**WORK REQUEST:**
Substitute "Find the position of" for every "Identify the location of" in the rows, starting with the line that contains "What do you see at coordinates (225, 28)" and going on through the line that contains "mobile-brand-name: Australian PET WELFARE Foundation is", and give back only those lines with nothing else altered.

----- SUPPLIED DATA

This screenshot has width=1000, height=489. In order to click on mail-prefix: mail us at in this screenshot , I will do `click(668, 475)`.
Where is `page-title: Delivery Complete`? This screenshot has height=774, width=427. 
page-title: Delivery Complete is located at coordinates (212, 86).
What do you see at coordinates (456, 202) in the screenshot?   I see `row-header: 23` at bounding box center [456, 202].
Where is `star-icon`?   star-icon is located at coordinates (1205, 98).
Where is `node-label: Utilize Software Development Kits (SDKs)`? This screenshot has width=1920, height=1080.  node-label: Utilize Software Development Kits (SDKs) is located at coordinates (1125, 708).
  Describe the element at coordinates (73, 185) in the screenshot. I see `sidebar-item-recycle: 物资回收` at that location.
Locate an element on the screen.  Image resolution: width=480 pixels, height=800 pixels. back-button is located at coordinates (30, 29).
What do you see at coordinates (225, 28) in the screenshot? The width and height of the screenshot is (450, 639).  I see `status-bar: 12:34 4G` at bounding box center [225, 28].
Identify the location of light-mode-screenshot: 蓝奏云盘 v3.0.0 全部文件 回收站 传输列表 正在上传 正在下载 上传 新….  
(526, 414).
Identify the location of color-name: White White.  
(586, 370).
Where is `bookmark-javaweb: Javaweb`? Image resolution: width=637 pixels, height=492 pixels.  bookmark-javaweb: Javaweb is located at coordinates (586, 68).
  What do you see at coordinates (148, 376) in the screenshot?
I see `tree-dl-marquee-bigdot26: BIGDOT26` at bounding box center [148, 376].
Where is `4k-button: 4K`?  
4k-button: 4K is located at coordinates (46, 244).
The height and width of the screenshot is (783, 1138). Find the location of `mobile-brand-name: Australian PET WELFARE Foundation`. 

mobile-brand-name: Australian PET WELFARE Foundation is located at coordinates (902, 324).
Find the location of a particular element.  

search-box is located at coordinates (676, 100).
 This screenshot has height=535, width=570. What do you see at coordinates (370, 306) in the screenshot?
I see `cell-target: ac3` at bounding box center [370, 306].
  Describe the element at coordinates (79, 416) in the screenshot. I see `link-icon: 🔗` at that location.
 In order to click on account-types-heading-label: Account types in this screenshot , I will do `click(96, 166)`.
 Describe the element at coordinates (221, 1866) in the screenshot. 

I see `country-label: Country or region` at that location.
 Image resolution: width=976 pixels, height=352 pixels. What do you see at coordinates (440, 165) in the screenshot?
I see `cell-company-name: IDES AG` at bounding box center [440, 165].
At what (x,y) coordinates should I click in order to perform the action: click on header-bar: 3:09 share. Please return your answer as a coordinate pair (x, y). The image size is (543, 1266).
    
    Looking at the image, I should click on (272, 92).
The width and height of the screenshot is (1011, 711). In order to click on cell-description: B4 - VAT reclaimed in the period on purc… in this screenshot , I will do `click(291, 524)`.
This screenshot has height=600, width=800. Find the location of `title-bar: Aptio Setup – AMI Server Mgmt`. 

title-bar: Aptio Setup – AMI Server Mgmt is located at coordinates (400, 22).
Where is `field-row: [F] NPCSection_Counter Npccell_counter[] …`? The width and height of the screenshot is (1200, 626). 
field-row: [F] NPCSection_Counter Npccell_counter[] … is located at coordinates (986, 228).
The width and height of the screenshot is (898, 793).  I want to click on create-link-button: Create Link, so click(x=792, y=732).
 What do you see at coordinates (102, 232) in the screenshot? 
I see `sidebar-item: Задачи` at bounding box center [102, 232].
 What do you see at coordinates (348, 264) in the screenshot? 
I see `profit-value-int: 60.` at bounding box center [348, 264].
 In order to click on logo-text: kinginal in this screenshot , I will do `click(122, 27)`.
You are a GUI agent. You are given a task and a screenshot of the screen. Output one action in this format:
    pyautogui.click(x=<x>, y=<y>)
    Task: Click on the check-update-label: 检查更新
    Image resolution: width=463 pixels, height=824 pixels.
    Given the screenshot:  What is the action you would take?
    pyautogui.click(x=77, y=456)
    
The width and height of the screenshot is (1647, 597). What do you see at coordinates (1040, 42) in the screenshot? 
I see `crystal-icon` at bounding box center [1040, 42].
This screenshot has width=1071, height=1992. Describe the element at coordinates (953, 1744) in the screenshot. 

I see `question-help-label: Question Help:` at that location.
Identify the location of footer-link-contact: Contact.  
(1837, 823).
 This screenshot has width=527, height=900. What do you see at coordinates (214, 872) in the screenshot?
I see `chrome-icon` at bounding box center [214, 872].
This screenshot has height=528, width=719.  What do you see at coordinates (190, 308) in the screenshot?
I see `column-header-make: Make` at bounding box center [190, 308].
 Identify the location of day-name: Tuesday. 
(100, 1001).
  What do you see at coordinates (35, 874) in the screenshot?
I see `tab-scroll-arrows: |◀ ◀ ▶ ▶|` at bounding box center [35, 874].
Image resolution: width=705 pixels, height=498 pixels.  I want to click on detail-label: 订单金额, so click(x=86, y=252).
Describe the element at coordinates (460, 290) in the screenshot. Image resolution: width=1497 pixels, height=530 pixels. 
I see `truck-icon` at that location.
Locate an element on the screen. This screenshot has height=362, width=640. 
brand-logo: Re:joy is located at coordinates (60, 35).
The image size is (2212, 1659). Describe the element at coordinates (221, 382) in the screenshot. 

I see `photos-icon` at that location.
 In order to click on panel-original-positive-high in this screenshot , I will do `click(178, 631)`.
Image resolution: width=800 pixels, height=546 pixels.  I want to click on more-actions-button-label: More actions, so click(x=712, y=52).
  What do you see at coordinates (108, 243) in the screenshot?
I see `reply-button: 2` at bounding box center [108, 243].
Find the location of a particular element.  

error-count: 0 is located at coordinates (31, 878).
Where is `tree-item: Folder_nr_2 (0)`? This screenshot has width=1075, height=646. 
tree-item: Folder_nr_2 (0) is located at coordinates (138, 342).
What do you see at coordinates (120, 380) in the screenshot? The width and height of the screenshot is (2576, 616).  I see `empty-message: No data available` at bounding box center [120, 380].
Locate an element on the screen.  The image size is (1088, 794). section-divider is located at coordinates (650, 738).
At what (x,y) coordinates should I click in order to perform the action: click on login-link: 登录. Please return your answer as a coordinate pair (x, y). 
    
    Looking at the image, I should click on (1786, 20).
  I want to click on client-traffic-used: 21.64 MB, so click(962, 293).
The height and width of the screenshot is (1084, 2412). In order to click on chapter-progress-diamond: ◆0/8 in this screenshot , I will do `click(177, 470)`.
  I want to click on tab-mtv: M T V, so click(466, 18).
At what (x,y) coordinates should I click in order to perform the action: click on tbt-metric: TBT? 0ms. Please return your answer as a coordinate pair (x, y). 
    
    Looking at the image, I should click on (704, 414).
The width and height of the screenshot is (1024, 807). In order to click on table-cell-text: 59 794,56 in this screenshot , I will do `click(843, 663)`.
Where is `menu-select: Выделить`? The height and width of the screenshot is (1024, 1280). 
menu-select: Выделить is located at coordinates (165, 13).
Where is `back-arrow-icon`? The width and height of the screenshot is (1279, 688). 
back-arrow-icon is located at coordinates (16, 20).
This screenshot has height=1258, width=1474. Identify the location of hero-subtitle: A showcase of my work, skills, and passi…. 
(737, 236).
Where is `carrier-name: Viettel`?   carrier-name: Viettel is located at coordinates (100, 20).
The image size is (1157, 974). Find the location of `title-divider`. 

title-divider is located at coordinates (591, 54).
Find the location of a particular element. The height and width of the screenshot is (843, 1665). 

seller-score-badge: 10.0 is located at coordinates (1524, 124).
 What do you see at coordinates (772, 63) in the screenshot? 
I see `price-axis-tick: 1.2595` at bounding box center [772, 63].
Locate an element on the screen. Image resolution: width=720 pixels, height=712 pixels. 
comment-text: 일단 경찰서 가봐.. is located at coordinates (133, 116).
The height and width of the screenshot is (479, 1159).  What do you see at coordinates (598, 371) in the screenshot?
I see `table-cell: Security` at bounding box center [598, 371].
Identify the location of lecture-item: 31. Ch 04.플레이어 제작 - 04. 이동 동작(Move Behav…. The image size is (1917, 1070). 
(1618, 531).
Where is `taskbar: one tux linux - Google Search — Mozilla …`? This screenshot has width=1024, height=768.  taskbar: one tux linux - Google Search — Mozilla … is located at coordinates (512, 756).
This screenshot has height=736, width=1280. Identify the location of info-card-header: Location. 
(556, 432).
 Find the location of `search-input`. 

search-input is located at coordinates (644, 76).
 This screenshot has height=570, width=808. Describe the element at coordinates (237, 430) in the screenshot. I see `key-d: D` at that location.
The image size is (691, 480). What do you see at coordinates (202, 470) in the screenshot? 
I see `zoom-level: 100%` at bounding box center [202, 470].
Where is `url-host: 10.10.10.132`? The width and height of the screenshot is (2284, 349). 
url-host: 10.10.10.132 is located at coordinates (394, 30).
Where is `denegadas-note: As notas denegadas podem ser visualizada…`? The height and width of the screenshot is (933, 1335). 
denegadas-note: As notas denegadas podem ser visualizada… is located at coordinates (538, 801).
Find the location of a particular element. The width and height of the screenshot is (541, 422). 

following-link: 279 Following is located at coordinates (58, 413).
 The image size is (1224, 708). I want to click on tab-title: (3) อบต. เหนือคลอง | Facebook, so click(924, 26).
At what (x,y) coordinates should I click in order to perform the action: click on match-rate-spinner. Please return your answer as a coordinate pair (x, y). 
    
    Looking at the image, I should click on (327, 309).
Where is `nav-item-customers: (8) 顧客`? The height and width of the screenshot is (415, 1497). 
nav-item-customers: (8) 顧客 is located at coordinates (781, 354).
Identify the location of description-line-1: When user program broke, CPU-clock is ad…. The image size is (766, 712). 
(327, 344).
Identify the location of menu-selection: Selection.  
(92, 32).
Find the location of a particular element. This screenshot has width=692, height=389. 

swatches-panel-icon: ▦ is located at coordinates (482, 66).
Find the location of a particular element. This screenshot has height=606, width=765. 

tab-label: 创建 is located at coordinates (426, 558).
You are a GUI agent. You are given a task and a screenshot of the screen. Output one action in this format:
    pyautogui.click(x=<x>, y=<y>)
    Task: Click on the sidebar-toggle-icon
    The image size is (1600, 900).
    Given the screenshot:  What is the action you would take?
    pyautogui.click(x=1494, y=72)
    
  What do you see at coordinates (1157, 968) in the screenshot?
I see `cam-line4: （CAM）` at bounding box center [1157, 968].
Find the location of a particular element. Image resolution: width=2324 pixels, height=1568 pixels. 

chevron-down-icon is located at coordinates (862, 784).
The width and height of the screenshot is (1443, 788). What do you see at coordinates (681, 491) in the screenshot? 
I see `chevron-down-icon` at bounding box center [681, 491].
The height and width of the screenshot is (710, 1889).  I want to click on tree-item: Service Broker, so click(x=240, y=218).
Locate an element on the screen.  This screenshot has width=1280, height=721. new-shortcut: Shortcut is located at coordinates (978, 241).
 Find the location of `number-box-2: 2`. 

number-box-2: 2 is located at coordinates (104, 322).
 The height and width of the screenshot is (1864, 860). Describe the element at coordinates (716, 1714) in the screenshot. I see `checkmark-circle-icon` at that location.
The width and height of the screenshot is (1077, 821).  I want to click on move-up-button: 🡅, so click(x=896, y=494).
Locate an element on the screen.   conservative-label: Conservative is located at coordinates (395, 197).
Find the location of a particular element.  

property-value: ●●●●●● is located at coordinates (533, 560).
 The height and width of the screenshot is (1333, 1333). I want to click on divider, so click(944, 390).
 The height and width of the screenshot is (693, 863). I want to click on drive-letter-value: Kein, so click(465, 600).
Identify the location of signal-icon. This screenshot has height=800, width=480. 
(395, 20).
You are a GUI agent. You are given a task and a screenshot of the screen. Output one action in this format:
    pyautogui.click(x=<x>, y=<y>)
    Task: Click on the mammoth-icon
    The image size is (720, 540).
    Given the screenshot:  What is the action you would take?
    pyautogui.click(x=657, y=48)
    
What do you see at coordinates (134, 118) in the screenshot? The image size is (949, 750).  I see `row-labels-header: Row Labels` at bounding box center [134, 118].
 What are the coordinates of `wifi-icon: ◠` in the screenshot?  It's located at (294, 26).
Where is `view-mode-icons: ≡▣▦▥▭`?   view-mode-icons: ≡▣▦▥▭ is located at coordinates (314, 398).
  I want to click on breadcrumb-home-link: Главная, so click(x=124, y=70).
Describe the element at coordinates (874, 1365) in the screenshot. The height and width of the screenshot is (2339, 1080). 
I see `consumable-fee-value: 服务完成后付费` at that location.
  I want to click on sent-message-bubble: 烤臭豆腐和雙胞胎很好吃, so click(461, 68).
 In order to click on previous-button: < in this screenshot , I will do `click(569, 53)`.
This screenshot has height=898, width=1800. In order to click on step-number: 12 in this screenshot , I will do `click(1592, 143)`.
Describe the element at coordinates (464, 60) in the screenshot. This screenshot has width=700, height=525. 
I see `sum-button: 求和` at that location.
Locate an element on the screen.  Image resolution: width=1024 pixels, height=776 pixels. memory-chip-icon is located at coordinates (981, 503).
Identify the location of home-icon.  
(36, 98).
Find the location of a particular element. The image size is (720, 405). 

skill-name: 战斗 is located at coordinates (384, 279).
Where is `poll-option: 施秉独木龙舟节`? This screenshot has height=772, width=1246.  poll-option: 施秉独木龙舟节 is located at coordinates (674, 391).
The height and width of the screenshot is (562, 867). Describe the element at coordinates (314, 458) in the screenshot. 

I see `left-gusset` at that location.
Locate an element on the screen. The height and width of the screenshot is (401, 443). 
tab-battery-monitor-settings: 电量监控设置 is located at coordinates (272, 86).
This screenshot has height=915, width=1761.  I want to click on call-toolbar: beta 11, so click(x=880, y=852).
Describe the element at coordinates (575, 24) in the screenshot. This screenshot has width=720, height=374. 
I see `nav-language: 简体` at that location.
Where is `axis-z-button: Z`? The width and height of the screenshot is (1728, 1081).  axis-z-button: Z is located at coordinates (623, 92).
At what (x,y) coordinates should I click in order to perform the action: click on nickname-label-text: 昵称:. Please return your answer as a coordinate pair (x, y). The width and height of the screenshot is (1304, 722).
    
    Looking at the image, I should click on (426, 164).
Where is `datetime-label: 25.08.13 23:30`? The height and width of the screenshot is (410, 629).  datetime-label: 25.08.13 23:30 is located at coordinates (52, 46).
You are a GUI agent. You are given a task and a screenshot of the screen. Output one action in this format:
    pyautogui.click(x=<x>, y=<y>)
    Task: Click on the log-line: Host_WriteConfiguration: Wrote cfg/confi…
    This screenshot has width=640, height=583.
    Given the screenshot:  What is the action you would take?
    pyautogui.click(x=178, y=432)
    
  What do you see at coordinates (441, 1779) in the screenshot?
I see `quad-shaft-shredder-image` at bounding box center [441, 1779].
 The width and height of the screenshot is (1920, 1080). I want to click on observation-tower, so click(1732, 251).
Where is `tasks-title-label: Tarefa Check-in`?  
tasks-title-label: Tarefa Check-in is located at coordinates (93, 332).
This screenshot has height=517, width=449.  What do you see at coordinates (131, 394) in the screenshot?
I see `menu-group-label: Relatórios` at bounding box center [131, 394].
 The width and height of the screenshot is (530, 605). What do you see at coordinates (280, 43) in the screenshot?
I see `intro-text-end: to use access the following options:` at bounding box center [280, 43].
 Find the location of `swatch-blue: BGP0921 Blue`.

----------

**EXERCISE RESPONSE:**
What do you see at coordinates (225, 28) in the screenshot? The width and height of the screenshot is (450, 639).  I see `status-bar: 12:34 4G` at bounding box center [225, 28].
Find the position of light-mode-screenshot: 蓝奏云盘 v3.0.0 全部文件 回收站 传输列表 正在上传 正在下载 上传 新….  
(526, 414).
Find the position of color-name: White White.  
(586, 370).
Where is `bookmark-javaweb: Javaweb`? Image resolution: width=637 pixels, height=492 pixels.  bookmark-javaweb: Javaweb is located at coordinates (586, 68).
  What do you see at coordinates (148, 376) in the screenshot?
I see `tree-dl-marquee-bigdot26: BIGDOT26` at bounding box center [148, 376].
Where is `4k-button: 4K`?  
4k-button: 4K is located at coordinates (46, 244).
The height and width of the screenshot is (783, 1138). Find the location of `mobile-brand-name: Australian PET WELFARE Foundation`. 

mobile-brand-name: Australian PET WELFARE Foundation is located at coordinates (902, 324).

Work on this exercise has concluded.